[PLUG] It's Springtime, so Companies are Migrating
Paul Heinlein
heinlein at madboa.com
Fri May 20 01:23:44 UTC 2005
On Thu, 19 May 2005, Dean S. Messing wrote:
> Seriously, I've always found it amusing that the different Linux
> distributions (and I guess Solaris), although on completely
> different development paths, have pretty well tracked each other's
> version numbers for the last 6-7 years, at least for Mandrake, RH,
> SuSE, and Slackware. (I have paid no attention to Debian.:-)
>
> This is, I think, more than coincidence.
I can't speak for Slackware, which used to use year numbers for
versioning (remember Slackware '97?), but for the rest...
Red Hat's versioning dominates. All the way up to Red Hat Linux 9, Red
Hat had a very consistent, sane policy behind its version numbers.
Basically, a major version bump meant that a) there was a major new
kernel version or b) a core component like gcc or glibc went through
an upgrade that introduced binary incompatibilities.

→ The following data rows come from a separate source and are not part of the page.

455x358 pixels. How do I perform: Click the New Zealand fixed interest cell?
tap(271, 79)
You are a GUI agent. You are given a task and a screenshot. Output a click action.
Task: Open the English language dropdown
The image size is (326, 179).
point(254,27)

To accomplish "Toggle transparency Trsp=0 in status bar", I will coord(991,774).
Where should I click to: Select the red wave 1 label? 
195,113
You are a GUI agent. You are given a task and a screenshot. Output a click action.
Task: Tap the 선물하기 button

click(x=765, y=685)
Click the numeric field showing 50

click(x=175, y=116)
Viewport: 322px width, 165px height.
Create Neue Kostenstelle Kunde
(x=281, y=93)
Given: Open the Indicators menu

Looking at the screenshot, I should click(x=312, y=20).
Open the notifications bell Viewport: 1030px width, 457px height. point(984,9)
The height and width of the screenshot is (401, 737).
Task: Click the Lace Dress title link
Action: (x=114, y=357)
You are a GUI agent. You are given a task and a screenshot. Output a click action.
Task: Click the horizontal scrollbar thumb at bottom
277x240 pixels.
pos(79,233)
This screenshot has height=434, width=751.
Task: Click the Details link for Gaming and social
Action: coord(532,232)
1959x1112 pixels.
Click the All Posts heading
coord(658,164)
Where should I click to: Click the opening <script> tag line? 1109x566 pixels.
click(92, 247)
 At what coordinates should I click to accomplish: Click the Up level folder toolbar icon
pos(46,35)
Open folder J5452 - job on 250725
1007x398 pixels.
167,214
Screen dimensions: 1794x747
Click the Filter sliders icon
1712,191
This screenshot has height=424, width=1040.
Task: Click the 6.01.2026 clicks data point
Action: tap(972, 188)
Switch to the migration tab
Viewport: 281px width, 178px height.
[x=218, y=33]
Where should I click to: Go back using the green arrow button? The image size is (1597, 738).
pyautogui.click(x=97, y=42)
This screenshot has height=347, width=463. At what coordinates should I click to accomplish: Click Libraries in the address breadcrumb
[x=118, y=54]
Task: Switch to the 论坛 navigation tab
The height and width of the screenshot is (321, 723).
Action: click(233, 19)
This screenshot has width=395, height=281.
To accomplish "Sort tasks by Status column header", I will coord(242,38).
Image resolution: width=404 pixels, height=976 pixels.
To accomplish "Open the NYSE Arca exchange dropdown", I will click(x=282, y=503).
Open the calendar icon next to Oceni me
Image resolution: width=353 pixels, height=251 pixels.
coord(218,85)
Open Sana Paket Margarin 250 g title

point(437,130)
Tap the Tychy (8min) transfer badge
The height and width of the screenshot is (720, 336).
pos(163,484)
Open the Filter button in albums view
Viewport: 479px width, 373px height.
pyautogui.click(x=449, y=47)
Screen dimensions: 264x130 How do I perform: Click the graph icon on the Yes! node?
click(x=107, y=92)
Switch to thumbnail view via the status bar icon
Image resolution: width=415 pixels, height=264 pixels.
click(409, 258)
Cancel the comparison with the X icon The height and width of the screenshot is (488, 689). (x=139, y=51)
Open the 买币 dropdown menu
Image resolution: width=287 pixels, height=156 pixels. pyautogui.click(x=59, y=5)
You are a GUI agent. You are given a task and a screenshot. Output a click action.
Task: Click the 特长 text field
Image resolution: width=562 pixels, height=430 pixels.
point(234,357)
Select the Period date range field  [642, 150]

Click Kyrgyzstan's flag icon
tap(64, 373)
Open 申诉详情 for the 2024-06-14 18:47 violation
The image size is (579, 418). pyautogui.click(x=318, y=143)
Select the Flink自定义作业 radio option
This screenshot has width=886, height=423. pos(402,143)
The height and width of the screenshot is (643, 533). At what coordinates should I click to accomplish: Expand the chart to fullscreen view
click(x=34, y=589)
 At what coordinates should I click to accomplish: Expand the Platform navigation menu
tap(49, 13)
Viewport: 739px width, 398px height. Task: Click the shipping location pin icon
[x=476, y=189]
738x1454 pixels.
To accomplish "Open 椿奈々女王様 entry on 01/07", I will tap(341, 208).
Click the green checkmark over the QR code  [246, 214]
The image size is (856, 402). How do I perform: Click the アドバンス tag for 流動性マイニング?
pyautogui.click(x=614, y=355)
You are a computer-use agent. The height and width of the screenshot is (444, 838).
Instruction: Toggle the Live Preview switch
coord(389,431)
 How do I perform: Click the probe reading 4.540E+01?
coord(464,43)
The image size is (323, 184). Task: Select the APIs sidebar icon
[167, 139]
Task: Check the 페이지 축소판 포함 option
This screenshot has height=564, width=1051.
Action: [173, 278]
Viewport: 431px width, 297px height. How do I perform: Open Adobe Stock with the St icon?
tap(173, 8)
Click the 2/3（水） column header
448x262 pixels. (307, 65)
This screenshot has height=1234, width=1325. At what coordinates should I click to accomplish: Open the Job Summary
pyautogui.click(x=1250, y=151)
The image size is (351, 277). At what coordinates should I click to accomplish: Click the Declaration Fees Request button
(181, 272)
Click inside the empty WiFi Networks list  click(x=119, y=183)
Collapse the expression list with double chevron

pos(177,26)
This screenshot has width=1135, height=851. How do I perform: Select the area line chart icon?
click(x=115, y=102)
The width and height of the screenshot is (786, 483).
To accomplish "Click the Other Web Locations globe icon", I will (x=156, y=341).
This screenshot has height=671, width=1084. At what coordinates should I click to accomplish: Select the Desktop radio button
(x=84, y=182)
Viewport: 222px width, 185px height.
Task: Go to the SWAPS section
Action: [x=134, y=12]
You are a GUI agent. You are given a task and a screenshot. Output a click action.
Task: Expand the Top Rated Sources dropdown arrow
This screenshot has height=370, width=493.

Mandrake was originally derived from Red Hat, so it's no coincidence
at all the its versioning has somewhat tracked along...
SuSE entered the American market when Red Hat was at (or nearly at)
version 4.2, and SuSE arbitrarily set its version number to match Red
Hat's. I suppose they wanted to suggest a similarity of features and
software packages -- which wasn't entirely unreasonable, given that
everyone was building core systems from the same source tarballs --
but there's no doubt the marketing folks drove that decision.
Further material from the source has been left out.